This is going to be a huge can of worms. How does one determine how blue-ish a headlight really is, and where is the cutoff between street legal OEM HID headlights and aftermarket retrofits and blue-tinted halogens?
:caution:
Well, they're not going by conformity to headlight regulations (which actually do specify chromaticity limits), but by claiming the headlights are blue lights, as reserved by law to police vehicles.
- If your bulbs (even if HIDs or having blue-tinted glass) do conform to the color regs, you should have no problem beating it in court, as the color defined for a white bulb can't possibly be blue. But I suspect these mostly won't be ticketed in the first place. If they are, then yeah, it opens a can of worms that will procede to crawl over the whole enforcement push.
- If your bulbs are the crazy 10000K HIDs, yeah, they're blue, and I'm pretty sure you can't get out of it, even though it's a long way from the intent of the blue-lights-are-for-cops law -- at best, you'll get off the hook for that and they'll prosecute you for illegal headlights. No worm-can here.

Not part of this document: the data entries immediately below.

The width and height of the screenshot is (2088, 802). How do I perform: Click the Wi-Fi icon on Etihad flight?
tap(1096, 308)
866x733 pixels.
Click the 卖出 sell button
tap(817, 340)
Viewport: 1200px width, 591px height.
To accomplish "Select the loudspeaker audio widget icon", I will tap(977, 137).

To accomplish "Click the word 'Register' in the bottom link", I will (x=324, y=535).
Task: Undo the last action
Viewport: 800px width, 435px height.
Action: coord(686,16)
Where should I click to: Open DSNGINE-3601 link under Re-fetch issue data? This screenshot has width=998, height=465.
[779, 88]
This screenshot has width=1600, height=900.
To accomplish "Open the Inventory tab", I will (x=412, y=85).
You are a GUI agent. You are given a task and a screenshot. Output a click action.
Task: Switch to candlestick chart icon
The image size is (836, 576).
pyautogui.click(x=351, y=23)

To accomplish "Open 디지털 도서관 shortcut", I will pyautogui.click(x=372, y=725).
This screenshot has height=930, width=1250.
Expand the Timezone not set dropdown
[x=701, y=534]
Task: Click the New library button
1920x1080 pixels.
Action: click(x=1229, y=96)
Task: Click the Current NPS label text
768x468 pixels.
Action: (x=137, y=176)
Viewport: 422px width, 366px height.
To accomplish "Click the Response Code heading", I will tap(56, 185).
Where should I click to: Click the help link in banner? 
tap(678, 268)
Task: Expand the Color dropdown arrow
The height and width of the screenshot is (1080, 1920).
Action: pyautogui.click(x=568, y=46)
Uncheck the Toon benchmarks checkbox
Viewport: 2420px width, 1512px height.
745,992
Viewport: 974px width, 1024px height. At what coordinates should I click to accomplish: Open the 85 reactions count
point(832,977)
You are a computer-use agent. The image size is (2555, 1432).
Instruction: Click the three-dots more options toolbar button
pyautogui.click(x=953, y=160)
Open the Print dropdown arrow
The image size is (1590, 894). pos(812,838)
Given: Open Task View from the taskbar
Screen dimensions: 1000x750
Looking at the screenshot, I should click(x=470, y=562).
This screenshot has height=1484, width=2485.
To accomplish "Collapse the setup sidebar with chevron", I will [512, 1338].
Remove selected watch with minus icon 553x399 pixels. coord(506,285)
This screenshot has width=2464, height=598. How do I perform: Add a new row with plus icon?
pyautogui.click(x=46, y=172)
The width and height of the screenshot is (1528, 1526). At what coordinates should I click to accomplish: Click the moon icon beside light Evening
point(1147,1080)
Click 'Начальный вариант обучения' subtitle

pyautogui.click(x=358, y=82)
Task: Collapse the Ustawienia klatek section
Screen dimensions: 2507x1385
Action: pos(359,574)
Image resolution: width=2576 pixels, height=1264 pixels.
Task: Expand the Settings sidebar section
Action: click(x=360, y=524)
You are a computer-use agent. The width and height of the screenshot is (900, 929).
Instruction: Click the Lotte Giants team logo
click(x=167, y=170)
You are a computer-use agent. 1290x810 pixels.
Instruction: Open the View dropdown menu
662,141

- If they're in-between -- bluer than the headlight regs permit, but definitely a cool tint of white rather than anything honestly describable as blue -- I'd say there's some chance of being ticketed and some chance not, even for the same headlights. Between the huge advantage given the state in infraction cases (whether fair or not), and the lack of solid evidence you can bring without proving yourself in violation of headlight regs, I imagine the officer's judgment will be upheld 99% of the time; there's no way these cases can really do any worm-opening.
If you're asking whether officers will be issued a breathalyzer equivalent for measuring CCT or full chromaticity... well, of course not. That would be helpful if you wanted to enforce the headlight regs, but I'm sure the reason they're going with the blue lights law in the first place is because they want to keep it a simple visual judgment so they can make money from tickets without paying for test equipment.
Anyway, I think I'm going to go design and market snap-on "Tennessee orange" covers that go over your blue-filtered halogens to avoid getting busted while driving through
Hazzard -- I mean Robertson -- county. Should sell like hotcakes. :cool:
As for the argument that this will do some good... Really? You mean the people paying $100 or more up-front to "upgrade" their car with glare-spattering blue HIDs will all of a sudden stop when they get hit with a $250 fine for having their headlights "too bright" (you
know that's what they'll say they were ticketed for!)? Yeah, they're violating the regulations (the DOT headlight regulations, anyway), so I'm
not saying they shouldn't be busted for it, but I'm skeptical as to what actual effect this will have in making the roads safer.